The government's proposed 20 percent sugar tax will not come into effect from April this year as originally mooted.
Addressing Parliament on Wednesday on the occasion of his Budget speech, Finance Minister Pravin Gordhan said further consultations are currently taking place on the tax on sugary beverages.
He says, as a result of these talks, and input from the Department of Health, the proposed design has been revised to include both intrinsic and added sugars.
The tax will be implemented later this year once details are finalised and the legislation is passed.
SA's proposed tax on sugary drinks has not been tabled without some controversy. Economists have argued it will not succeed because it will not deter people from buying fizzy drinks, as has been the case in other countries.
In addition, companies in the sector have warned that it could cost thousands of jobs.
However, National Treasury’s Budget Review document, handed out on the occasion of the speech, says its preliminary socioeconomic impact assessment shows a relatively small effect on job losses, most of which can be prevented if companies reformulate their products.

**Exercises to complete**
• a. List every government body named in the article on the sugar tax.
• b. Write the next part of the article on the proposed sugar tax, continuing after its final sentence.

**Source data**
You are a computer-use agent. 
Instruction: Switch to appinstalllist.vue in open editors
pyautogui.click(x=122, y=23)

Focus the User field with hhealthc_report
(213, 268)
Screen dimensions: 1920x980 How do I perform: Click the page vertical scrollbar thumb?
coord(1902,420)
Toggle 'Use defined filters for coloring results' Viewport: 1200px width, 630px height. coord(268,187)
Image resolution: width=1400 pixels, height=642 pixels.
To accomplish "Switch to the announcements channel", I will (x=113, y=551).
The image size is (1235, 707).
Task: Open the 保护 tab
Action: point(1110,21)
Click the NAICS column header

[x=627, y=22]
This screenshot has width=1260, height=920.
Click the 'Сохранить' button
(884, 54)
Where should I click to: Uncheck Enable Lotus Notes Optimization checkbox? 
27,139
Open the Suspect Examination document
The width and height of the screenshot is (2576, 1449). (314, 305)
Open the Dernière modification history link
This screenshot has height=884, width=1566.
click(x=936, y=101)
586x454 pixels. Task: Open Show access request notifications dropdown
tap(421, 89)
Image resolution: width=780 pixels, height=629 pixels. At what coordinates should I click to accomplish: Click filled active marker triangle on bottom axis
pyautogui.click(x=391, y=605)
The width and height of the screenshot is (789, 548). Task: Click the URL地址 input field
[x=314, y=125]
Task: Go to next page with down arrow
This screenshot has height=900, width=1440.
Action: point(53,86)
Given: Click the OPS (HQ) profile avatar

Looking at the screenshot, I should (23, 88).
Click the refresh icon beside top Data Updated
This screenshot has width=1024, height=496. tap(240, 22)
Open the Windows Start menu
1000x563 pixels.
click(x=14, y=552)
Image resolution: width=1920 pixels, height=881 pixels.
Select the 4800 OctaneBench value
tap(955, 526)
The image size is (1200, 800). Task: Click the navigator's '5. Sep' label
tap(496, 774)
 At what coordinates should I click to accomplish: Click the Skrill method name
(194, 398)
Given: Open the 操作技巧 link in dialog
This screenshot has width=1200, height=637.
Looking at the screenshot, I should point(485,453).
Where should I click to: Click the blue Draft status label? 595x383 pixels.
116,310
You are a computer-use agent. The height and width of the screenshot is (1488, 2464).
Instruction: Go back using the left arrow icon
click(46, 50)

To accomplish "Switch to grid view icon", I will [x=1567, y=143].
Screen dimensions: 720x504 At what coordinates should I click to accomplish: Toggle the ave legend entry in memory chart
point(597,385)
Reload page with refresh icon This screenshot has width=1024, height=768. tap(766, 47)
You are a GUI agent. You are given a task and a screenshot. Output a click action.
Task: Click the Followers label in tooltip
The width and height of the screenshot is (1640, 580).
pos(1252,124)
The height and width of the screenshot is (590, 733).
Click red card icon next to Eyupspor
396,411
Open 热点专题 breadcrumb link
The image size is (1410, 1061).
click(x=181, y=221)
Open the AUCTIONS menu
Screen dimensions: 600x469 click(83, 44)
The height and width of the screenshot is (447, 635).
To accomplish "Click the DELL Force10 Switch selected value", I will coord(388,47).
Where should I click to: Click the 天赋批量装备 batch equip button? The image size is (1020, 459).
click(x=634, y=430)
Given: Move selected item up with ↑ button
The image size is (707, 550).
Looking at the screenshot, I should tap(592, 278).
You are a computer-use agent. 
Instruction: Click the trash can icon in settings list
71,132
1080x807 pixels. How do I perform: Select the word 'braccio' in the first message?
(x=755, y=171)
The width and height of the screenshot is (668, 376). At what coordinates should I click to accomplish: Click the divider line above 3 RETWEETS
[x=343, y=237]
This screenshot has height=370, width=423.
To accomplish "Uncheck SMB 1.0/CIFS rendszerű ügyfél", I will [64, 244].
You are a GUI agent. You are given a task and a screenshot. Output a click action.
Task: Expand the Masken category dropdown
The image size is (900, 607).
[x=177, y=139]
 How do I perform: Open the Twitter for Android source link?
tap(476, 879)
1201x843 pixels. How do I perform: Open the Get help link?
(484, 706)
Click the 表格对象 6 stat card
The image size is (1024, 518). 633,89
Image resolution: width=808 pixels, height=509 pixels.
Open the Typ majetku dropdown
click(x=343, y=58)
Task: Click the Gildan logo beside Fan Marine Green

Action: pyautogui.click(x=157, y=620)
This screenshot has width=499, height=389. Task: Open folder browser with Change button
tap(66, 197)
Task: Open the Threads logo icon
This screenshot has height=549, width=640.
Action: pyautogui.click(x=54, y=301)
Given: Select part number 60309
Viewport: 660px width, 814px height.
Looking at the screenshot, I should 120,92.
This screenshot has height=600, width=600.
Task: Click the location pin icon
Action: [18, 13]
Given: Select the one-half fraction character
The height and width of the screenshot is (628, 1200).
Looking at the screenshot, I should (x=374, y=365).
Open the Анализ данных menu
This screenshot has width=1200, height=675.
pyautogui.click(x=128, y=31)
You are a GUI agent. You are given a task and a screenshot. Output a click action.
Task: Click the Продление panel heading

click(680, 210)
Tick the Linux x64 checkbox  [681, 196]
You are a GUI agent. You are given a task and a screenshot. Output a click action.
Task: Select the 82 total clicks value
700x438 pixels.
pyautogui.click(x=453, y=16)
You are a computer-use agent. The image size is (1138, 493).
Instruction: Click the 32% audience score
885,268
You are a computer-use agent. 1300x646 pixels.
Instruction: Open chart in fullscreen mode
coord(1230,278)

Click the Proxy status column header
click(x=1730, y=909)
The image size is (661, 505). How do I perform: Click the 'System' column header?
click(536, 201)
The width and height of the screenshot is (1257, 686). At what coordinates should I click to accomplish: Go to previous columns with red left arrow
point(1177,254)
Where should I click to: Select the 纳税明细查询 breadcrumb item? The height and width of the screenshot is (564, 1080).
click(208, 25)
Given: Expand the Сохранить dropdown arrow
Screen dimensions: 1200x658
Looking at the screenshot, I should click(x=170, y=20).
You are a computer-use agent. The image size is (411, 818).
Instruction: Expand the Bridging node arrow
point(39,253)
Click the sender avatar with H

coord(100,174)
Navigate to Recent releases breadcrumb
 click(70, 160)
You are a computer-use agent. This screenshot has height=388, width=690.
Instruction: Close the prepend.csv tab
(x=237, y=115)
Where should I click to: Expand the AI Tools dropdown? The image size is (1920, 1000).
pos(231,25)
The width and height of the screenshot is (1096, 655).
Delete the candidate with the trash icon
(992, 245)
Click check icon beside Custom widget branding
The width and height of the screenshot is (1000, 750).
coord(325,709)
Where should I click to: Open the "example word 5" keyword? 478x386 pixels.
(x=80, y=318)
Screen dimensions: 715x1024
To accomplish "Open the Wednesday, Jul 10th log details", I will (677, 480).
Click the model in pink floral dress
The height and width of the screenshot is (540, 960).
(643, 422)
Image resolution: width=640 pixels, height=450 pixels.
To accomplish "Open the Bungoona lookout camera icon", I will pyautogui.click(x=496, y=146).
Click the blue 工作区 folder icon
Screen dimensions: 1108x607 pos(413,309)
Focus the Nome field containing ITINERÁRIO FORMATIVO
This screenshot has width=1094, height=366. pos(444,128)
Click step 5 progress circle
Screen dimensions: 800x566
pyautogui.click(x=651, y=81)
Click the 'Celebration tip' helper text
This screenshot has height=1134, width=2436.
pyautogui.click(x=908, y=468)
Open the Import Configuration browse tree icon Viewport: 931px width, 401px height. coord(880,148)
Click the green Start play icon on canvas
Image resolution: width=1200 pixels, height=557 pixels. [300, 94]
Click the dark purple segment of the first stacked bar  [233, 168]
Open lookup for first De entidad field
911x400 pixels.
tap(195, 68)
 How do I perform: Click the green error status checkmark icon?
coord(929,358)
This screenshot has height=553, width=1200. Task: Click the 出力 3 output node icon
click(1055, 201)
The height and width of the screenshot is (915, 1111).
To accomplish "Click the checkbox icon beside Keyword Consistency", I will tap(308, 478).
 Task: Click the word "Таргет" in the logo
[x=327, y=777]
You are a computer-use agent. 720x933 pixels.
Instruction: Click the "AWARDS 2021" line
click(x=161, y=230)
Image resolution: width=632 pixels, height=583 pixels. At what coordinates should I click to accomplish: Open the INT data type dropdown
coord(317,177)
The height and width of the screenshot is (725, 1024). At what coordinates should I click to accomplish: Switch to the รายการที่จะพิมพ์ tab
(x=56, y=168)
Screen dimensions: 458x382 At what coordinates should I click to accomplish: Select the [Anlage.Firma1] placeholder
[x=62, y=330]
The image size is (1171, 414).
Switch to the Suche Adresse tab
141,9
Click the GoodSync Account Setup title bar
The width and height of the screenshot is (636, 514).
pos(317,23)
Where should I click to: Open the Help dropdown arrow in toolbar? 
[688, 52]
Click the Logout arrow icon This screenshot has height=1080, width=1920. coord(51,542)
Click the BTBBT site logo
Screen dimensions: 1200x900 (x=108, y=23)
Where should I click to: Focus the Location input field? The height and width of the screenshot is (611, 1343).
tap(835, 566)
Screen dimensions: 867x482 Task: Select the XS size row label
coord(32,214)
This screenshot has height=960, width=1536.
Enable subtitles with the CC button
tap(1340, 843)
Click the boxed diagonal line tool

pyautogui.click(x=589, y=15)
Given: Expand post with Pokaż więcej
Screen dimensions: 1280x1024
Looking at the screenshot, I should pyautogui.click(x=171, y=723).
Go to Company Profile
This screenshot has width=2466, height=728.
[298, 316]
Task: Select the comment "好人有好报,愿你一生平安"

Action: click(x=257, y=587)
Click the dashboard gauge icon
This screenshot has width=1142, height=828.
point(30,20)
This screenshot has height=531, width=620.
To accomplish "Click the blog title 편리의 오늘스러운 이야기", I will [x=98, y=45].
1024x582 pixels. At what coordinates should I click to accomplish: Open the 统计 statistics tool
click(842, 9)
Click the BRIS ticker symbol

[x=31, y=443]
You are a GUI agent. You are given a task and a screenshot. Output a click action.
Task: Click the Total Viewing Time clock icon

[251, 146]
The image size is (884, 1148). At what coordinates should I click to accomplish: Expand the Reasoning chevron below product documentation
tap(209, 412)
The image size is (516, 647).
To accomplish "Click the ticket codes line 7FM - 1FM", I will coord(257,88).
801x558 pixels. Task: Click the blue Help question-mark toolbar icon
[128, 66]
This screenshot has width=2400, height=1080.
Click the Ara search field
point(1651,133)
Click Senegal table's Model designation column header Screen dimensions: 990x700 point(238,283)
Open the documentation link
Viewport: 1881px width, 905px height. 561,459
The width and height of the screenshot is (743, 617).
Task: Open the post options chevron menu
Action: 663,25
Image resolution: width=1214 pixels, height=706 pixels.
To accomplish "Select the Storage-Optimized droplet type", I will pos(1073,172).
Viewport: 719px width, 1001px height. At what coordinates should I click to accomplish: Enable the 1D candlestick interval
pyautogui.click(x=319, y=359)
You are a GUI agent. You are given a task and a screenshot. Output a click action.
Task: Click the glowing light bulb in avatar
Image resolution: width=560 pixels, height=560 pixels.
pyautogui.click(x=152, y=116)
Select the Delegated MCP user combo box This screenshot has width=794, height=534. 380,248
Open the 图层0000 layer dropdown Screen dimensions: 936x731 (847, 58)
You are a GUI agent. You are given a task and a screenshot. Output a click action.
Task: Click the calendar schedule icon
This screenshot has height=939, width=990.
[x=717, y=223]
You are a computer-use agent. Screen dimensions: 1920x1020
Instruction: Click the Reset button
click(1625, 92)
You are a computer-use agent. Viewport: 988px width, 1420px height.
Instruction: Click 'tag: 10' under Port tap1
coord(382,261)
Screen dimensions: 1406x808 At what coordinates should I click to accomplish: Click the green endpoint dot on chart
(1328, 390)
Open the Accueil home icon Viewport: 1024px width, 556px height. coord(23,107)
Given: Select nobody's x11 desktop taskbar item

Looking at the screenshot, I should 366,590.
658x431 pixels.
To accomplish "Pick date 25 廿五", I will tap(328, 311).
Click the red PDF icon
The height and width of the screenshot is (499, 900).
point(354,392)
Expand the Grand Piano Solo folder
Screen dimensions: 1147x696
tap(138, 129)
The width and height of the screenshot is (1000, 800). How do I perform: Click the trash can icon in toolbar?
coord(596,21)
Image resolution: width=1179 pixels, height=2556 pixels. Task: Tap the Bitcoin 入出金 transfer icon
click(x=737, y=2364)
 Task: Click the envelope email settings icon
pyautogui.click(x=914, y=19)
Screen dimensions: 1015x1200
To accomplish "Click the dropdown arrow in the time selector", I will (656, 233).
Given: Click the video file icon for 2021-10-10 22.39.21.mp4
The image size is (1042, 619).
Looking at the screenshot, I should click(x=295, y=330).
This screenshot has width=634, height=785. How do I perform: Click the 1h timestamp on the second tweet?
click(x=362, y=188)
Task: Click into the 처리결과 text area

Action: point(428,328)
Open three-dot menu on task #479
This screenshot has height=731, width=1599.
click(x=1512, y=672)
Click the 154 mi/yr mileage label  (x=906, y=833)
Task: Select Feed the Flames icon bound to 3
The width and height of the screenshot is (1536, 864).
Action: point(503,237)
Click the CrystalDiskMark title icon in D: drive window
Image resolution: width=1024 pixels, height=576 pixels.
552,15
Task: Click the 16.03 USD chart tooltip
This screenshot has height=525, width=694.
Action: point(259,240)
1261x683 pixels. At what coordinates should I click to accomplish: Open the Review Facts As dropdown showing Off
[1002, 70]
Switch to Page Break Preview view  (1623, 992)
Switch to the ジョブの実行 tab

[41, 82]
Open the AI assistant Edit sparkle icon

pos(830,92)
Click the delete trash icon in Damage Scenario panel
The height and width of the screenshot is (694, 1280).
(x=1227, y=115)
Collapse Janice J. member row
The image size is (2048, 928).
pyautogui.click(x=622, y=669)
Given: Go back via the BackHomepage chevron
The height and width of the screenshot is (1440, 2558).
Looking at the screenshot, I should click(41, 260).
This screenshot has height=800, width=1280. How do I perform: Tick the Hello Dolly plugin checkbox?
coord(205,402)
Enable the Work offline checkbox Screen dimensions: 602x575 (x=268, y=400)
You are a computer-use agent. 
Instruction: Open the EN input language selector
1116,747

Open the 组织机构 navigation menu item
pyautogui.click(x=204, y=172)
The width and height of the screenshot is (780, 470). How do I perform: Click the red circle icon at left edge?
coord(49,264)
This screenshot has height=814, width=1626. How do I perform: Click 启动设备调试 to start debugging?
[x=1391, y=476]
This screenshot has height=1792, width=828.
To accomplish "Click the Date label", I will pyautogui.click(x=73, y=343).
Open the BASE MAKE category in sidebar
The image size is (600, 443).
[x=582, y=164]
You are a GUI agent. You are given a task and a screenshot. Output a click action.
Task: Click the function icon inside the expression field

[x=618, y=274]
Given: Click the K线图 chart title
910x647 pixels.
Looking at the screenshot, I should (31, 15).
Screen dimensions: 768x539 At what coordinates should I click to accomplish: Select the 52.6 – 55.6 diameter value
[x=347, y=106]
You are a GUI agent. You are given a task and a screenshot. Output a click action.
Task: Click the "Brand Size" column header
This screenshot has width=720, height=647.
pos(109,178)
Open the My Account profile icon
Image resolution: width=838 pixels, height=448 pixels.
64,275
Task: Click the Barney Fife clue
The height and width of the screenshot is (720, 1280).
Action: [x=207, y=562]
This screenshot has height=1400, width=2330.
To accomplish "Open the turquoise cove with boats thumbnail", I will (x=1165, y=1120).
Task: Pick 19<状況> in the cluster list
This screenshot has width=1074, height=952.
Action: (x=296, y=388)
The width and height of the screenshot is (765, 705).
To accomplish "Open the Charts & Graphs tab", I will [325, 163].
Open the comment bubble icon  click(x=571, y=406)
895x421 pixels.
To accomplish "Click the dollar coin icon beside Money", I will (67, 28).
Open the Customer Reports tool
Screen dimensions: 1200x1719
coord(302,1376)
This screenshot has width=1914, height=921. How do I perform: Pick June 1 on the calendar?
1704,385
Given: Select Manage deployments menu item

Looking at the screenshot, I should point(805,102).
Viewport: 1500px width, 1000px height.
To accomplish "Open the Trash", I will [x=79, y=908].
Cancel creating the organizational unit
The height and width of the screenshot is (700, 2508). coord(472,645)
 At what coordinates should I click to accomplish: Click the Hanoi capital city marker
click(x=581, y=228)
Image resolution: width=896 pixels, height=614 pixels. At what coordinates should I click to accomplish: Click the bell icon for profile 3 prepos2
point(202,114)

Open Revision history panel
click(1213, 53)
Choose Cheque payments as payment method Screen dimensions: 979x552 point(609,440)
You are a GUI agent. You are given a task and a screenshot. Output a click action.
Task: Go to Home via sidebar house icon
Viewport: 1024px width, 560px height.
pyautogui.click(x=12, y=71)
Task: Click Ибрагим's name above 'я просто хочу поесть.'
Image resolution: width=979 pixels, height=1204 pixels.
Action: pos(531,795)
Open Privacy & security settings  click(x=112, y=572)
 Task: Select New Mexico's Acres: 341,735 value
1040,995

**Numbered responses**
• a. Parliament, the Department of Health, National Treasury

• b.
“Over the past year, the National Treasury published a draft policy paper and consulted with industry associations and other interested parties on the tax.”
As a result, the design has been revised:
• A broader World Health Organisation definition will be applied to cover both intrinsic and added sugars in sugary beverages.
• The sugar content will remain the base on which the tax is applied because it is well suited to public health goals.
• The proposed tax rate will be 2.1c/gram for sugar content in excess of 4g/100ml.
• Of the proposed rate, 50 percent will apply to concentrated beverages.
Some of the revenue will be used to support health-promotion interventions as part of a strategy to fight non-communicable diseases, National Treasury says.
The tax, at 20 percent on all drinks with sugar, could raise R5 billion in revenue for government.